Status
Current state: Under Discussion
Discussion thread:
JIRA:
Please keep the discussion on the mailing list rather than commenting on the wiki (wiki discussions get unwieldy fast).
Motivation
The broker does validation of the records from Kafka's message format perspective, but there is no way to validate them from an application perspective. This makes it very hard to guarantee any data-quality on a Kafka topic, and the consumers are left to fend for themselves by using mitigation strategies like a dead-letter-queue or block/crash on a malformed data.
One appealing use case for more validation could be to ensure that a topic ingests records only of a certain (or an allowed list of) schema(s). That is, a way to enforce Topic T to only append records belonging to Schema S, making Kafka schema aware.
An interface to allow custom validation logic to validate records before they are appended to local log could enable the above scenario and many more.
A chain of validations could be used to perform multiple validations in series.
Public Interfaces
The broker configuration would have a new config record.validator.classes which would take a comma separated list of implementation classes of the BrokerRecordValidator interface.
By default, the value would be an empty string and that means that there is no extra validation configured.

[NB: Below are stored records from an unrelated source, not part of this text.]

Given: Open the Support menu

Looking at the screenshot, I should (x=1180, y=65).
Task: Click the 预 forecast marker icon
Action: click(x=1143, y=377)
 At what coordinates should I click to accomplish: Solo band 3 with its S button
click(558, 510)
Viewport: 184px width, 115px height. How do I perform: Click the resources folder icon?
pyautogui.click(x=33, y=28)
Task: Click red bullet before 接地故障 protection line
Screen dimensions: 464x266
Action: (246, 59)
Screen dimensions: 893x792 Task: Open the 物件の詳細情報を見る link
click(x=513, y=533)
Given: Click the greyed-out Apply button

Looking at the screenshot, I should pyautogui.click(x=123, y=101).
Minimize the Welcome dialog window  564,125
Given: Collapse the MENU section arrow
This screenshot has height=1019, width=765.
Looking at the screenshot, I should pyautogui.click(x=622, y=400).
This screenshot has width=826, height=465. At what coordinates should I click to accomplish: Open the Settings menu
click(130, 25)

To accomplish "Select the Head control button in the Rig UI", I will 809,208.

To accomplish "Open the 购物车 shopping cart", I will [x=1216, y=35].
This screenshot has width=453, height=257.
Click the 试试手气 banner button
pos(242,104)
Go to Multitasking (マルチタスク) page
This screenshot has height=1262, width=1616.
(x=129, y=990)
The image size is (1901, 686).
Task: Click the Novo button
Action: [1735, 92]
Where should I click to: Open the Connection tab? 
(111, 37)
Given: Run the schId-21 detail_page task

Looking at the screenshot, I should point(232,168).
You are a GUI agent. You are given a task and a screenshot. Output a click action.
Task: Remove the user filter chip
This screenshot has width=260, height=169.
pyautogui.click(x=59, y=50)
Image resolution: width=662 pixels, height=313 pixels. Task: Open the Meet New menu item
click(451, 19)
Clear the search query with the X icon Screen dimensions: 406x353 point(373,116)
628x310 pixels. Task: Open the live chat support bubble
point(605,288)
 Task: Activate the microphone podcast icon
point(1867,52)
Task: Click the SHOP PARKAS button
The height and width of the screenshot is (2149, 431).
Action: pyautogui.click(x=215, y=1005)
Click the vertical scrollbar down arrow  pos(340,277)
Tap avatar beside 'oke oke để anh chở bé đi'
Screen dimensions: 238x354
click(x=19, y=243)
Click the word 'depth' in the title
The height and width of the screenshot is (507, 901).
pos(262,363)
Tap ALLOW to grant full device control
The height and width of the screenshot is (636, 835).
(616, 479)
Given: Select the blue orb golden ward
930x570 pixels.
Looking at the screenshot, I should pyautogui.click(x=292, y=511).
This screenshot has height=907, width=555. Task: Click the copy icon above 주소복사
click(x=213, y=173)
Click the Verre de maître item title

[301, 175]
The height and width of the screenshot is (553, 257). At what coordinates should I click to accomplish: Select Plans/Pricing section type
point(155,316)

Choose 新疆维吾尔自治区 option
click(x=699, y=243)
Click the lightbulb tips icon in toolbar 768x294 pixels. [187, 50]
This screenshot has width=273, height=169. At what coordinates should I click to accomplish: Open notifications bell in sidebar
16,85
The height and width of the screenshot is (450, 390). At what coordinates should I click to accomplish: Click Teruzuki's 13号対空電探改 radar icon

Configuration Name | Valid Values | Default Value |
---|---|---|
record.validator.classes | class name of BrokerRecordValidator implementation | empty string |
The BrokerRecordValidator interface is provided below:
interface BrokerRecordValidator { /** * Validate the record for a given topic-partition. */ Optional<ApiRecordError> validateRecord(Record record, TopicPartition topicPartition); }
Proposed Changes
The chain of validations would be called in the LogValidator.scala class' validateRecord(), right after the calls to validateKey() and validateTimestamp().
The return type Optional<ApiRecordError> is the same as the other internal validate functions are returning as of today.
Compatibility, Deprecation, and Migration Plan
- What impact (if any) will there be on existing users?
- If we are changing behavior how will we phase out the older behavior?
- If we need special migration tools, describe them here.
- When will we remove the existing behavior?
Rejected Alternatives
An alternative to this would be to have the producers validate the records before sending, but guaranteeing that is difficult as producers could have bugs.